Aggiungi à questo il mio splendor del viso,
     Che mostra, co’l Divin, che vi risplende,
     Ch’ io de l’elette son del paradiso,
     Come sà ogn’un, ch’ in me le luci intende.
     L’albergo è tutto gioia, e tutto riso,
     Altro, che canto, e suon non vi s’ intende.
     La prole mia dotata d’ogni honore
     Sette generi aspetta, e sette nuore.

Vi par, ch’aggiunga à l’alta gloria nostra
     Quella, à cui tant’honor rendete, e fede,
     Io parlo de la Dea Latona vostra,
     Che si mendica al mondo il padre diede:
     Che del sito, ch’al ciel la terra mostra,
     Mentre egli intorno la circonda, e vede,
     Negò di darne à lei tanto terreno,
     Che bastasse à sgravar del parto il seno.

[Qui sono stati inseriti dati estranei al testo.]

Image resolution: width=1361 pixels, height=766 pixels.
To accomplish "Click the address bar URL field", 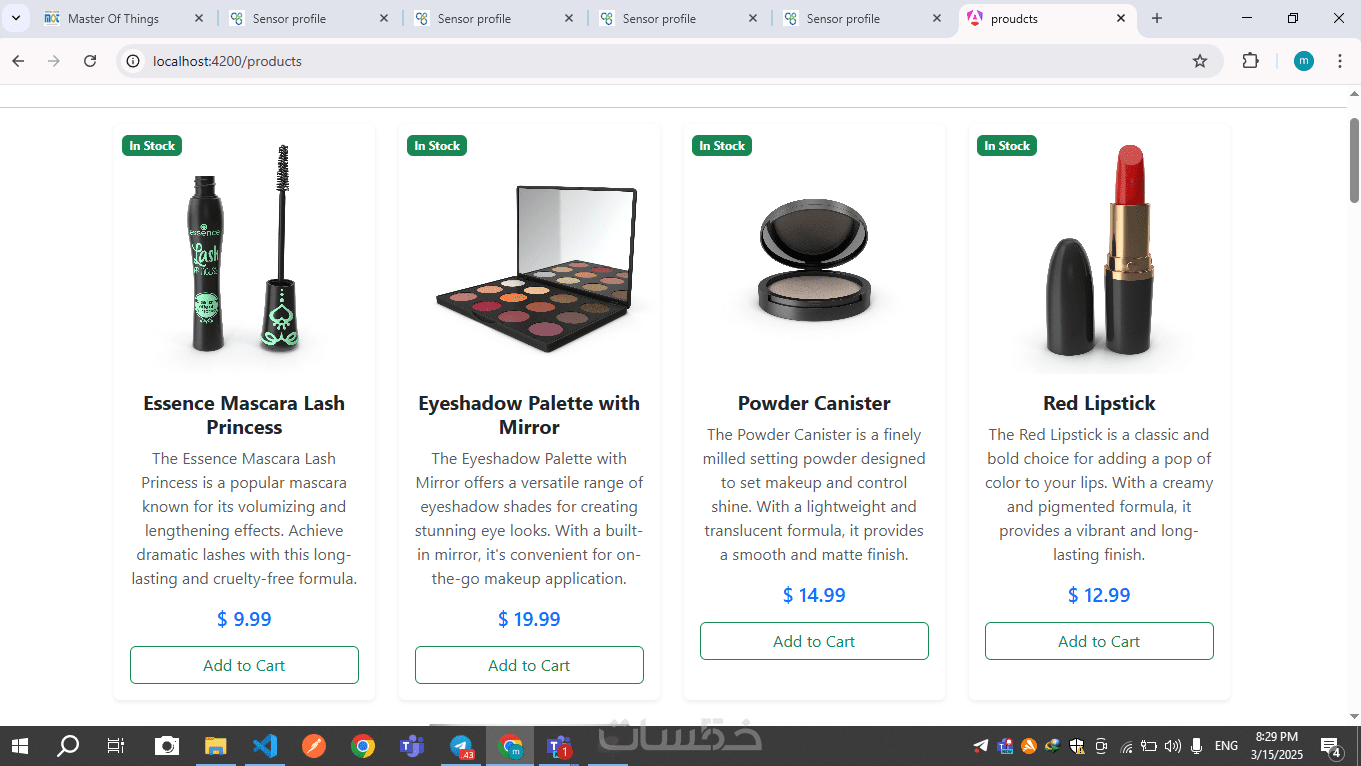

Darle un ricetto minimo non volse
     Ne la terra, onde uscì, ne’l mar, ne’l cielo,
     Sol la sorella instabil la raccolse,
     Quell’ isola, che poi fu detta Delo,
     La qual dal volto human già si disciolse,
     E piuma aerea fe del terreo pelo,
     E poi si come piacque al maggior Nume,
     Un mobil sasso in mar fe de le piume.

Vagar vedendo Ortigia la sorella,
     E ch’ogni loco, ogni terren la scaccia,
     Mobile essendo, et vagabonda anch’ella,
     Vicino al lito, ove correa, si caccia:
     Poi rompe in questi accenti la favella.
     Sirocchia mia co’ piedi, e con le braccia
     Sostienti, e nuota, e monta su’l mio tergo,
     Ch’ io ti darò sul mobil dorso albergo.

Ben hebbe il suo ascendente quando nacque
     Ciascheduna di noi mal fortunato,
     Vagabonde ambe siam, si come piacque
     Al nostro infausto, inevitabil fato;
     Tu vaghi per la terra, et io per l’acque,
     E fermar non possiamo il nostro stato,
     Ma se ’l mio mobil dorso il tuo piè preme,
     Ce n’andrem per lo mar vagando insieme.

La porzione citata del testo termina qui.